On Monday, Maryland’s Department of Natural Resources released an update to the 2018 oyster stock assessment that showed the number of market-size oysters (larger than three inches) in 2020 was about 400 million, compared to approximately 300 million in 2018.
The increase in the market-size oyster population reflects the growth of the above average number of juvenile oysters and spat that were in the Bay in 2016 and 2017.
However, the Chesapeake Bay Foundation (CBF) is concerned the increase in market-size oysters may be temporary because the estimated number of oysters less than one year old is the sixth lowest recorded since 1999—about 275 million oysters.
Changes made last year by Maryland’s Department of Natural Resources (DNR) to control fishing effort —decreasing bushel limits and eliminating a day from watermen’s workweek—did not reduce the number of oysters harvested. Watermen harvested about 270,000 bushels of oysters in the 2019-2020 season compared to 137,000 bushels in a rain-soaked 2018-2019 season. In fact, at certain points in the 2019-2020 season, the harvest outpaced market demand leading to seafood dealers not buying oysters, according to DNR.
DNR is scheduled to announce any changes to oyster fishery regulations on July 1, which is also when it plans to release the full report on the oyster stock assessment update.
In response to the stock assessment update, CBF’s Maryland Fisheries Scientist Allison Colden issued the following statement:
“While watermen enjoyed a robust harvest this past season, the below average numbers of spat recorded in the new assessment suggest that harvest increases are not permanent. The reality remains that oysters in the Bay are at perilously low levels compared to historic populations.
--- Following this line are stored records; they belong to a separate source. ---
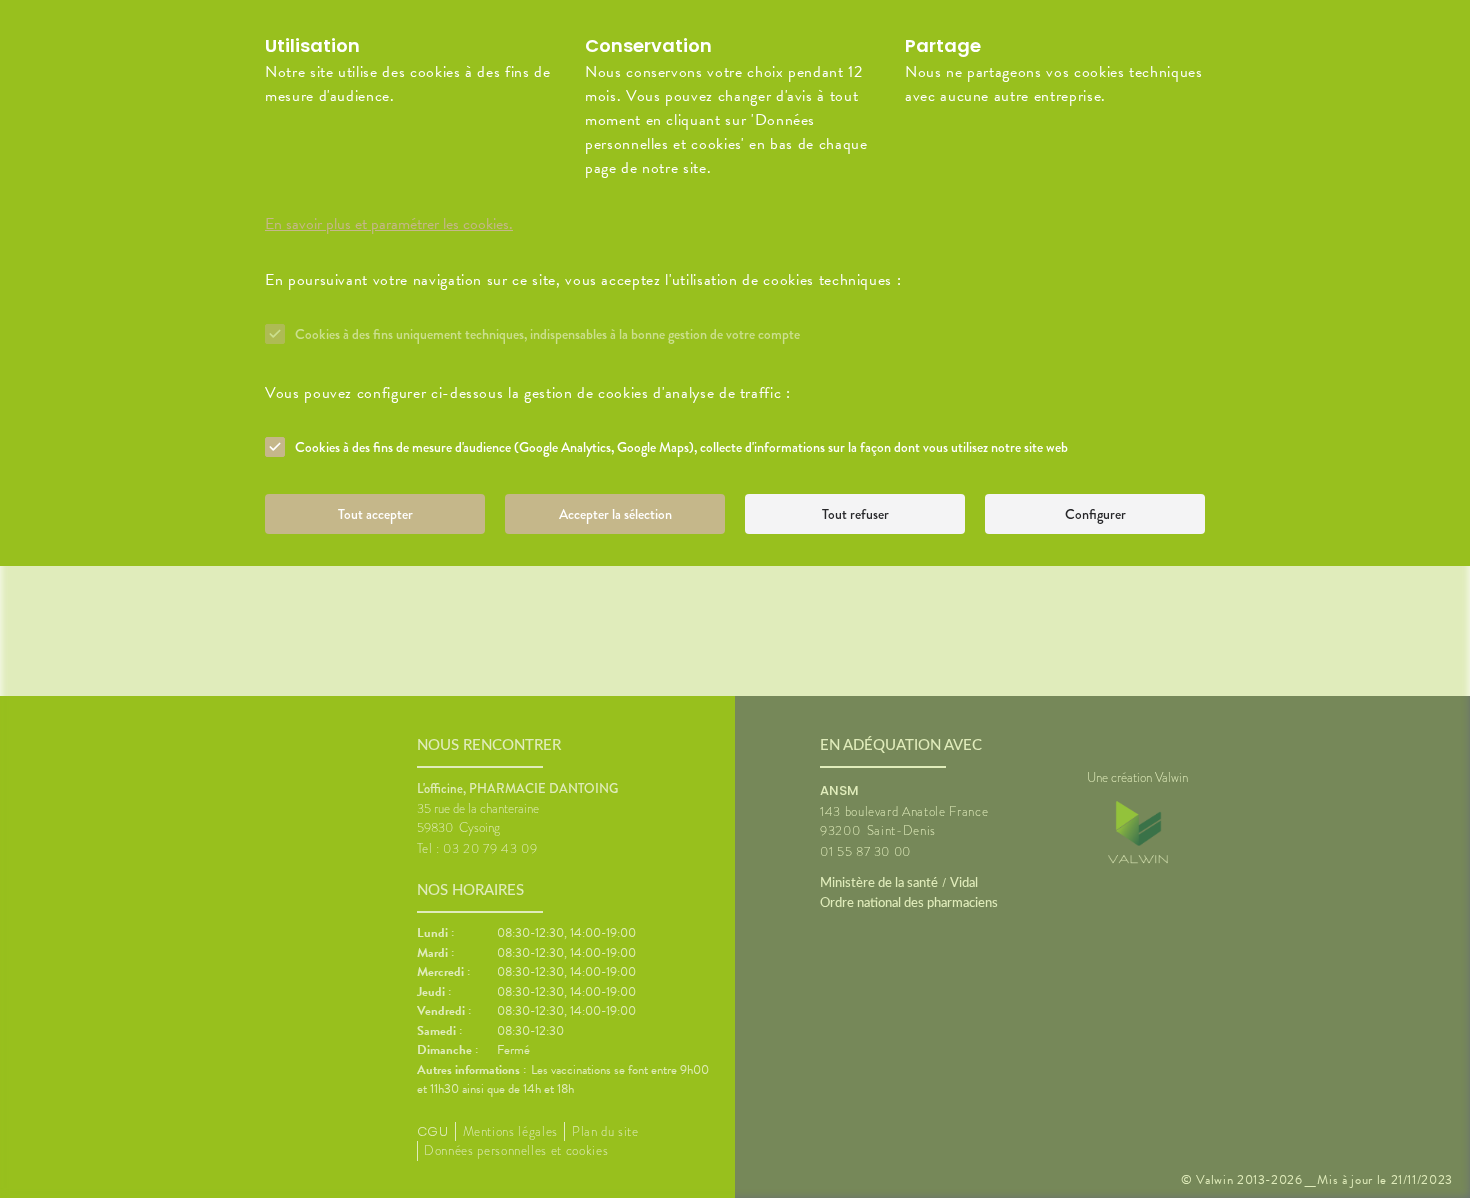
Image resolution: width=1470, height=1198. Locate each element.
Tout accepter (375, 514)
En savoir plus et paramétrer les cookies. (389, 224)
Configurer (1095, 514)
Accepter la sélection (615, 514)
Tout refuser (855, 514)
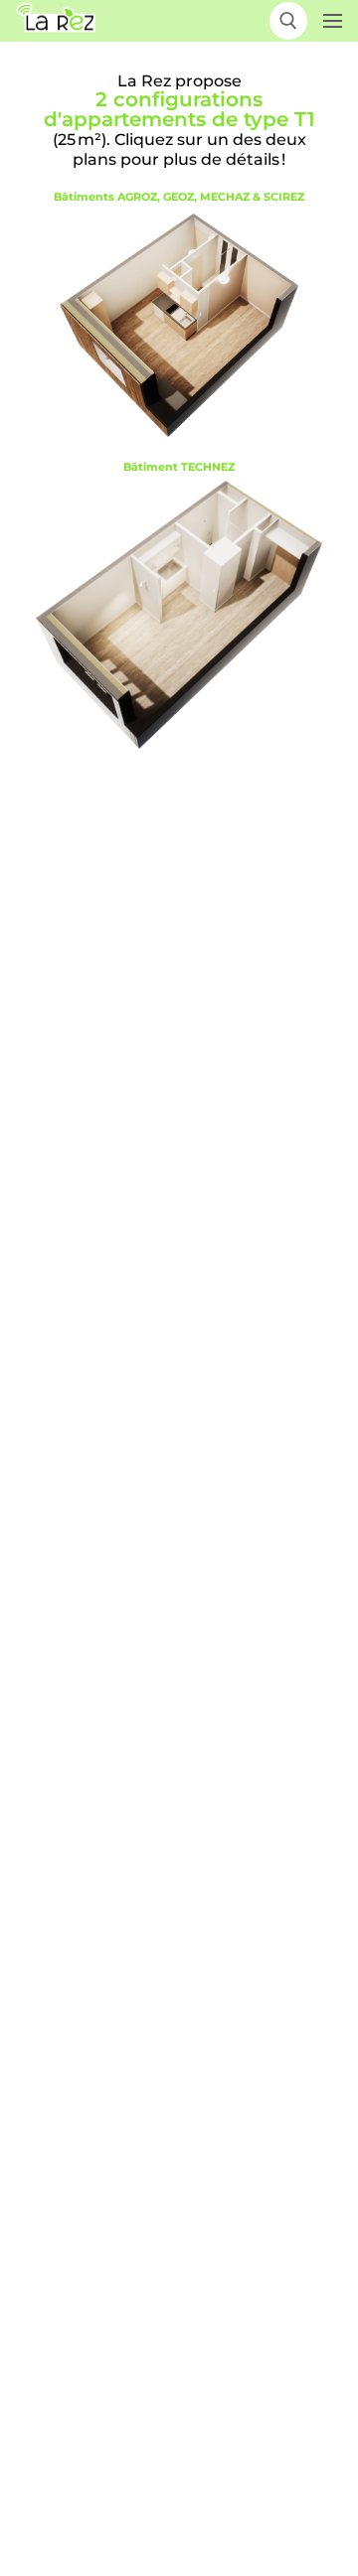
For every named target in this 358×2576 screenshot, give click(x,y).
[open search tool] (288, 21)
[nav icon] (332, 21)
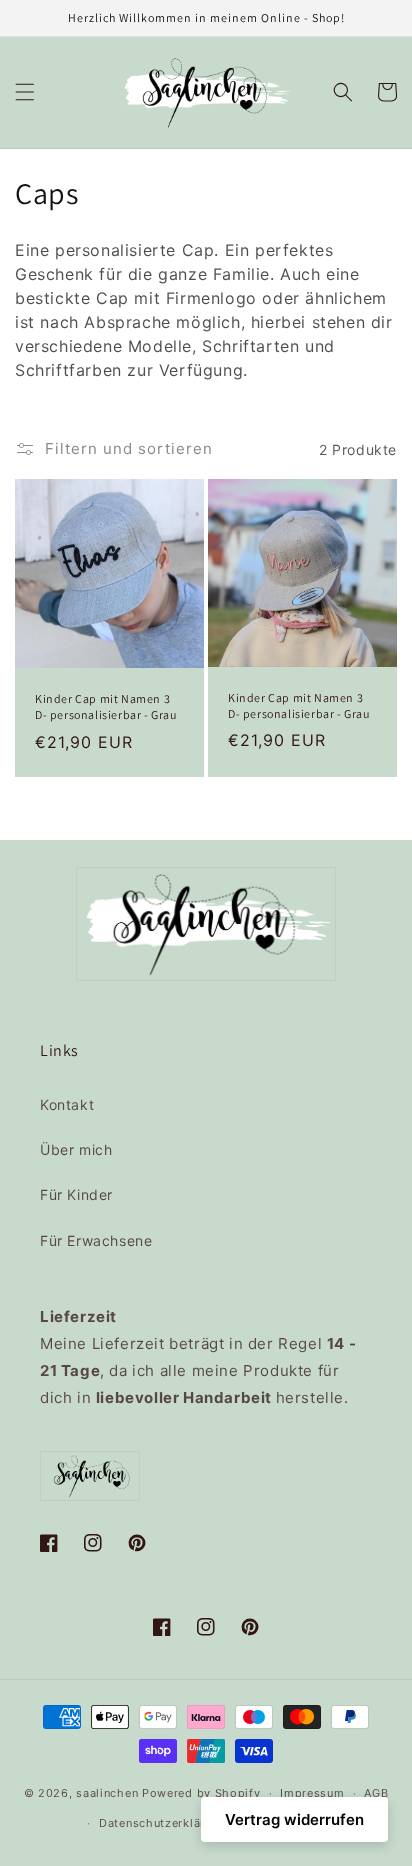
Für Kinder (76, 1194)
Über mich (76, 1149)
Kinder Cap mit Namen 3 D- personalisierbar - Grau (106, 706)
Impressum (312, 1793)
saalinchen (107, 1793)
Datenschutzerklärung (162, 1823)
“We’re encouraged by DNR’s work to update the oyster stock assessment with new data. The stock assessment update provides critical insights to inform the responsible management of Maryland’s oyster fishery. We urge DNR to carefully weigh options for the 2020-2021 harvest season given these findings.
“The state must carefully balance the economic desire to harvest more oysters with the environmental benefit that oysters provide thanks to their natural ability to filter water and create habitat.”